There are some shortcomings of the set. First, although the rating system used here was conservative (i.e., not a forced choice paradigm), it would be even more informative if future studies employed a system of responding where participants rated faces on a continuum for each type of emotion label. This “quantitative rating” (Russell, 1994
) approach is a sensitive measure to capture subtle combinations of emotions within a face. Given the large number of images in the set, collecting data in this quantitative manner would preclude a within-participants design (e.g., instead, group A would rate the first third, group B would rate the second third, and group C would rate the third), and a between-participants design would weaken conclusions made regarding the consensus of the interpretations. A second issue concerns the open-/closed-mouth versions, which were created to control for the strong perceptual feature of an open mouth. We tested recognition across both open- and closed-mouth versions of each expression, and on average, this manipulation disrupts recognition of some facial expressions. However, on an individual model level, there are expressions that are accurately identified with both open- and closed-mouth versions. So, on average manipulating the mouth while maintaining the intended expression is difficult for most models to do, but there are individual actors who produce both versions well. Thirdly, unlike other stimulus sets that strip faces of extra paraphernalia (Erwin et al., 1992
), actors were not instructed to remove make-up, jewelry, or facial hair. This decision could bias judgments, but it also results in a set of faces that are more representative of faces people see every day. Finally, while images from this set are available for the scientific community for use in experiments at no cost, only a subset the images may be printed in scientific publications, and these models are listed online at http://www.macbrain.org/resources.htm
. The remaining models may not be published in any form.

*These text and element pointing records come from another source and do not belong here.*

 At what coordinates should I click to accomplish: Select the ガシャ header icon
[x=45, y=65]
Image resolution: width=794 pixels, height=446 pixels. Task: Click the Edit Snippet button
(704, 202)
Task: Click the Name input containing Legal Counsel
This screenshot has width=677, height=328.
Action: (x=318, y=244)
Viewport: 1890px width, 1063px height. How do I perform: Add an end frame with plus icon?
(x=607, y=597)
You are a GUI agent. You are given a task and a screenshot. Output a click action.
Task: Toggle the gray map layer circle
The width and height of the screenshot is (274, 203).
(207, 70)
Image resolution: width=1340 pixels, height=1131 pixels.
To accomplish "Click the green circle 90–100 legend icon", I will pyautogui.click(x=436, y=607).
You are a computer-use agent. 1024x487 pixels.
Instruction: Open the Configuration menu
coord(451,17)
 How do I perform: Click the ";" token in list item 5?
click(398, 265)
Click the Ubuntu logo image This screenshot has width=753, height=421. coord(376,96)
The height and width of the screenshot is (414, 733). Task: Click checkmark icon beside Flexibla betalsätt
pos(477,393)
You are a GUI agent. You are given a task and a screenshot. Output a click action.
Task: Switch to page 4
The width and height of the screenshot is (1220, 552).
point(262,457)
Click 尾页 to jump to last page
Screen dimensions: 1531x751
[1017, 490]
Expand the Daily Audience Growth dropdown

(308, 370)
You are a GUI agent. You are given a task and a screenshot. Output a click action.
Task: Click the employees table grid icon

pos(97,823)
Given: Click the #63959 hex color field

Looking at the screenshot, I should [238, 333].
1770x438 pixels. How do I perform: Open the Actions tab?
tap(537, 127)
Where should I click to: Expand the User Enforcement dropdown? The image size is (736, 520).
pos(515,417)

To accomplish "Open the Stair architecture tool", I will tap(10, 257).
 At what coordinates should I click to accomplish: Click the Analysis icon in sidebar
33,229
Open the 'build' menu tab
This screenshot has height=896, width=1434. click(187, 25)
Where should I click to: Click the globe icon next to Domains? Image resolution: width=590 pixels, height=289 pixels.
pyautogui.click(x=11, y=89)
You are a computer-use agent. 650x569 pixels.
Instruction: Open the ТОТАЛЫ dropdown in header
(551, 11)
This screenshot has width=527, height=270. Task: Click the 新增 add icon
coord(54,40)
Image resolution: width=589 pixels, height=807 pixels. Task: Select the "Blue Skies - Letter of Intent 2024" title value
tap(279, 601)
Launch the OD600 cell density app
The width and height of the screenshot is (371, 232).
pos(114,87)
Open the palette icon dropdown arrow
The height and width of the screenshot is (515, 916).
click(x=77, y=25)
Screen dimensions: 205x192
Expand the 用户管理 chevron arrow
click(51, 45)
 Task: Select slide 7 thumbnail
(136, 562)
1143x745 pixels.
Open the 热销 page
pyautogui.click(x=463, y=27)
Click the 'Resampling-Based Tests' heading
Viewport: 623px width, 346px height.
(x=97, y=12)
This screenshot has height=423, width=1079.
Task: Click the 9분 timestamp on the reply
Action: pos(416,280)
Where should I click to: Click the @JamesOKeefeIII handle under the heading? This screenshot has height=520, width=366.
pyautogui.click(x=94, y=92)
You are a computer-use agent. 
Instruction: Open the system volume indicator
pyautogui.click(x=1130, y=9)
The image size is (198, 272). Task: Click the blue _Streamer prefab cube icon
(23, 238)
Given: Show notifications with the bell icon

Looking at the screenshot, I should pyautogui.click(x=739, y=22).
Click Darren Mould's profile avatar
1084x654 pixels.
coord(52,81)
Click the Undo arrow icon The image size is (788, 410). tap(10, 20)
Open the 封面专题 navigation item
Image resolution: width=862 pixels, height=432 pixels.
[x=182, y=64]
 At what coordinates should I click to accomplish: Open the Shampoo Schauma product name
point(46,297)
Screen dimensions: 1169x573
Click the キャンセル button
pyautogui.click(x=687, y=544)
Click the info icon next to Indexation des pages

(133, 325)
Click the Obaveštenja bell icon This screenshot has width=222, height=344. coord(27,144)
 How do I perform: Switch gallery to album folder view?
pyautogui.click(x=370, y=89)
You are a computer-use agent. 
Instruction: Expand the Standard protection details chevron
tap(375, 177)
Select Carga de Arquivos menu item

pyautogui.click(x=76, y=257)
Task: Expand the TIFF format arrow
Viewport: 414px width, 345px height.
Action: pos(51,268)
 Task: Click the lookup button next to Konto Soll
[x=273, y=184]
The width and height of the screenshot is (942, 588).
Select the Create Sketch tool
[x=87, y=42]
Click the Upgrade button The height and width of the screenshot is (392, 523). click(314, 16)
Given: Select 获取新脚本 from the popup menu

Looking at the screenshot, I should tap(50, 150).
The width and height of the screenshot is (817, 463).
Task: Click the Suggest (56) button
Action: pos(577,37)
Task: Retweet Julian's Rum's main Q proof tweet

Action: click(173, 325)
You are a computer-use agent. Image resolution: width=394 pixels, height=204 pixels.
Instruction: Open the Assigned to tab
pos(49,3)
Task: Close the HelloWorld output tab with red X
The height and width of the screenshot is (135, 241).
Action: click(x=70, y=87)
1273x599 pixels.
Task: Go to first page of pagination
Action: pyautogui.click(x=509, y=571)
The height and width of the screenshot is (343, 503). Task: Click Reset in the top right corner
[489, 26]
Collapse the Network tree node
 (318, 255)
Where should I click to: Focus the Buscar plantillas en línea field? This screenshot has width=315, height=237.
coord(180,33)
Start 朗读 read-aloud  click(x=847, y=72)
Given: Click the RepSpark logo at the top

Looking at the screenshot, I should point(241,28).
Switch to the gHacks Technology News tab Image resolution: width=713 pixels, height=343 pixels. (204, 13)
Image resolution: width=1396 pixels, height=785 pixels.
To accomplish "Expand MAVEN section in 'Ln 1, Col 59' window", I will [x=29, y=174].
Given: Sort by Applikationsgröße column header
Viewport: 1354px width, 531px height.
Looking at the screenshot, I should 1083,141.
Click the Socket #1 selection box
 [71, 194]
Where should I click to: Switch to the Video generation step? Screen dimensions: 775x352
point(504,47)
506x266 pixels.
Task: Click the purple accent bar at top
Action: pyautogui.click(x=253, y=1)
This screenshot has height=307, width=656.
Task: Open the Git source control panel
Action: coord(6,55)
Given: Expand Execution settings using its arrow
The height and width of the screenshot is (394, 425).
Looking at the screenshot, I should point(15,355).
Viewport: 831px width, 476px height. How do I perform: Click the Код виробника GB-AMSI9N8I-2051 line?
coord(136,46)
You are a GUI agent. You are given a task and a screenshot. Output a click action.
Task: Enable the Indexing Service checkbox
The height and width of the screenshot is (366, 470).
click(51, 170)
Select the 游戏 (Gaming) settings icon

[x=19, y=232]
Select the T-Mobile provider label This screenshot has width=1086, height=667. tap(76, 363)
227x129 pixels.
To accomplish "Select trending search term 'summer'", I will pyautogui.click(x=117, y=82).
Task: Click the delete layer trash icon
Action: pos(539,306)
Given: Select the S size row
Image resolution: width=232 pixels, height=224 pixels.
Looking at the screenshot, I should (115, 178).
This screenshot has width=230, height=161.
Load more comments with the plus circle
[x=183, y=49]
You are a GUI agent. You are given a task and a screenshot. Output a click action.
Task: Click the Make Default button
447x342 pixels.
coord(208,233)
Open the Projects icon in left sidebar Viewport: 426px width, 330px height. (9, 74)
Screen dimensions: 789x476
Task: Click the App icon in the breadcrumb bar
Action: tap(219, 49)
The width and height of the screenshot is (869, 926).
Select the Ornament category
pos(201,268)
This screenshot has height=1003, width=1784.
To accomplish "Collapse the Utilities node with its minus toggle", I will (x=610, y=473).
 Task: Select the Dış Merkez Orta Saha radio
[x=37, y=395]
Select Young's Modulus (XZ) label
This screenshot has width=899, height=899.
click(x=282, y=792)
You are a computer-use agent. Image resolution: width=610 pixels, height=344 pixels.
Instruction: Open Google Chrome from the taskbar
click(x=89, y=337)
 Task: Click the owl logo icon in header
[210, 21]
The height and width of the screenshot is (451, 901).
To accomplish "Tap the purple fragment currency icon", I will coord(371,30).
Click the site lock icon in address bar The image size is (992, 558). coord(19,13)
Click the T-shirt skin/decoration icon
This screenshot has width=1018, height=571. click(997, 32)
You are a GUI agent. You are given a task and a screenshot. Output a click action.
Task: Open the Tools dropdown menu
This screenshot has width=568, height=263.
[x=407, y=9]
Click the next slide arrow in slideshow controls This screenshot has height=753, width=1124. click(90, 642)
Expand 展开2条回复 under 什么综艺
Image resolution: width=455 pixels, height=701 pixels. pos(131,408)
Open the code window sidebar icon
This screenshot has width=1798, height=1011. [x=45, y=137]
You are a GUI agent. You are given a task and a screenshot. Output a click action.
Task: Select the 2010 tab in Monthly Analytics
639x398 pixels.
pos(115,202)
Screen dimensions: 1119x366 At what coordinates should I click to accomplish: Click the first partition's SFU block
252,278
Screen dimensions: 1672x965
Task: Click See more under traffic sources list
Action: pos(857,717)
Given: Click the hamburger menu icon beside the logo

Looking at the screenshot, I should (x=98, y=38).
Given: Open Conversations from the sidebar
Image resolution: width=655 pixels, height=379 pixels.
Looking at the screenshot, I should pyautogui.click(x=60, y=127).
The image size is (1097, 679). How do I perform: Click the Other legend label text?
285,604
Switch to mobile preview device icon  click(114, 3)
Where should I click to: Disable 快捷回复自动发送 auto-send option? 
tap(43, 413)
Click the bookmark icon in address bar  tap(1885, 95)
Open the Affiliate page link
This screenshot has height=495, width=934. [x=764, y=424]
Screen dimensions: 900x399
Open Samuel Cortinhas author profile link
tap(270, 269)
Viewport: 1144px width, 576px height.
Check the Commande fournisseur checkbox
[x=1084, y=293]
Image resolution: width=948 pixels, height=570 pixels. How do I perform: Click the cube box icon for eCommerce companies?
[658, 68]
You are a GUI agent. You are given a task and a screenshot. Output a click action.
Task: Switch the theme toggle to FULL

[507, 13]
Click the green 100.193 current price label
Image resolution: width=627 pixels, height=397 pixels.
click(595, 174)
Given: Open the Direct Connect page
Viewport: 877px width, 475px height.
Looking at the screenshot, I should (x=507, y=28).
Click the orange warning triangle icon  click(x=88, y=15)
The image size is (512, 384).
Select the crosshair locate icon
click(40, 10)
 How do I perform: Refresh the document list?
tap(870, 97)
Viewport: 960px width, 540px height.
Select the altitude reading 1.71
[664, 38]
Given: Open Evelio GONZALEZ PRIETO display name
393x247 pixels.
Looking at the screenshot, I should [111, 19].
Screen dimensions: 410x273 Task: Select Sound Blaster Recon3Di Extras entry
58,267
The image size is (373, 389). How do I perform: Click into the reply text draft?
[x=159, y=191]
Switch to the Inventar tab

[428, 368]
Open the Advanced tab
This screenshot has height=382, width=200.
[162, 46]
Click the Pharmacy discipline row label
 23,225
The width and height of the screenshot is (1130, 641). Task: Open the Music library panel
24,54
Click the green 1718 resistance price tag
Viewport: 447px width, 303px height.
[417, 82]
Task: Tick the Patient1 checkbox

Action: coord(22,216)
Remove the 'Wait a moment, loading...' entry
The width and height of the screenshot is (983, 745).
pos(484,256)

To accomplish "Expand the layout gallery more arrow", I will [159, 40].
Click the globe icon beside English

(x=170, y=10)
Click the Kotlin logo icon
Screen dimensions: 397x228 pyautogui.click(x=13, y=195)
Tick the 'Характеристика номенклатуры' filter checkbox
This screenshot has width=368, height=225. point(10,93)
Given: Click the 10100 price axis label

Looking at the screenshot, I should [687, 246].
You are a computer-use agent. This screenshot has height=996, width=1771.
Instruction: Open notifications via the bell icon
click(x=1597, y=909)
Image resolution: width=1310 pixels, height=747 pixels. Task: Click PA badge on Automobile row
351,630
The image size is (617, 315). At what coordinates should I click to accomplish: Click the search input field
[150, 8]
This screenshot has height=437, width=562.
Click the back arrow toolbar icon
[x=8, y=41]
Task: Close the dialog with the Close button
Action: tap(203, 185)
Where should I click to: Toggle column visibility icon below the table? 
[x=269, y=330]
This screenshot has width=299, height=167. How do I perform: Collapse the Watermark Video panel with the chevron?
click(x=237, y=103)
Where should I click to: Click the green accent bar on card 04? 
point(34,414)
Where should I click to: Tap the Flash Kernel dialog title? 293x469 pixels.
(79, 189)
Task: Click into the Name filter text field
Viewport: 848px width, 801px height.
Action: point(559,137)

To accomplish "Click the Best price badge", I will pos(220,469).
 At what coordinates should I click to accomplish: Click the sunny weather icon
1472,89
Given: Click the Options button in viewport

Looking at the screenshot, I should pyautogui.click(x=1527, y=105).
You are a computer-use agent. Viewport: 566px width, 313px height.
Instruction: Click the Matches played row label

The goal in creating this set of facial expressions was to provide a large, multiracial set of photos of professional actors, posing expressions that untrained experimental participants could identify. Having untrained participants identify the emotions on the faces is the best way to assess how similar participants in future studies will interpret the expressions. The data presented in this article should raise experimenters’ confidence level about both the validity and reliability of these expressions in so far as untrained participants in a face processing study perceive them. The versatility of this set makes it a useful resource to ask new questions and draw conclusions about social perception that are generalizable to a broader range of faces.